# Finally Fin growth!!!!!!!!!



## naturegirl243 (Aug 1, 2010)

Well awhile back I was completly stumped as to what was going on with Anardil he was once a very pretty VT with a big tail one day his tail started looking different I went out of town to visit family for two weeks the little guy is very attached and a creature of habit,anywho I came back and it kind of looked like he had fin rot I kept his water clean but one day it was gone I mean he still had tail but nothing compared to what he had.I never saw him bitting his tail but after seeing the damage done it looked like bitting.This was back in August now finally I just noticed these past couple of days his tail is finally showing growth.I got a good picture with my new camera showing his none string like tail.I have older pictures of him if you go to my profile and look under his picture album.


----------



## Luimeril (Dec 29, 2010)

i've found that super clean, heated water, aquarium salt, and Indian Almond Leaves help fins grow back super fast. i have a tail biter, and that helps his fins start growing back in days.
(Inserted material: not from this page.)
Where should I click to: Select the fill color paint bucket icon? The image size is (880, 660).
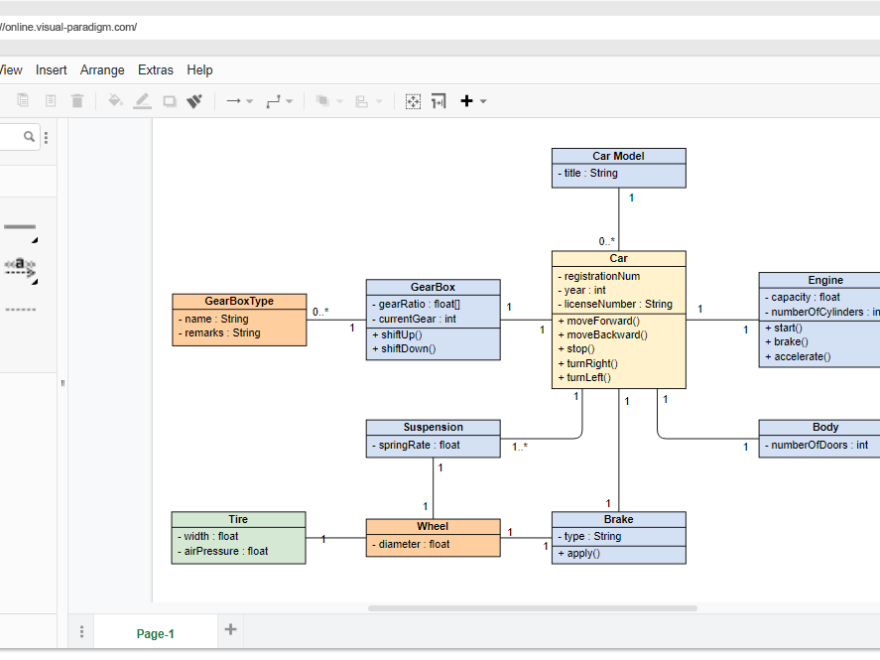pyautogui.click(x=114, y=100)
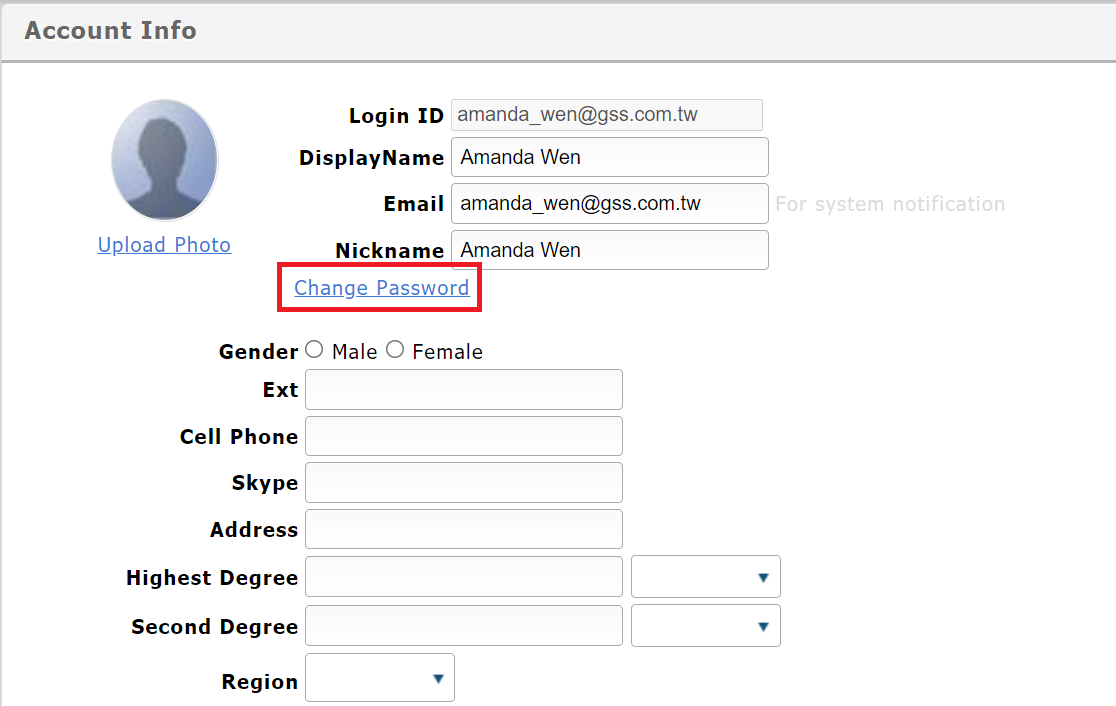
Task: Click the Account Info header title
Action: (x=110, y=30)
he's a beautiful boy, btw.


----------



## naturegirl243 (Aug 1, 2010)

Thanks,I have always kept his water really clean I gave up on the Aq. salt cause it wasen't working and I know it's not good to use it for long periods of time, his tank is heated.I haven't tried the leaves yet but I should probably try that.He has always had really weird fins so I figured I would just let him be if he was fine like that and not in pain he seemed perfectly happy so I just let him be and went back to the usual water changes.


----------



## Luimeril (Dec 29, 2010)

my VT, Cup, is always blowing his fins by flaring, so he's been in salt almost his whole life, and is just as spunky as ever. he gets a few weeks off it, if i don't see any new rips, but it mostly keeps the wounds clean. the leaves, however, help stimulate new growth. it makes the water look funky, but helps. :3


----------



## bloo97 (Mar 6, 2010)

He is so pretty!


----------



## naturegirl243 (Aug 1, 2010)

Thank you I can't wait for him to be back to normal!He is funny cause he flares the easiest but he is also really sweet I used to pet him and he loved it(I stopped when he started having fin issues) he only gets all flared if I put him by other fish or a mirror or I ask him to with my finger.


----------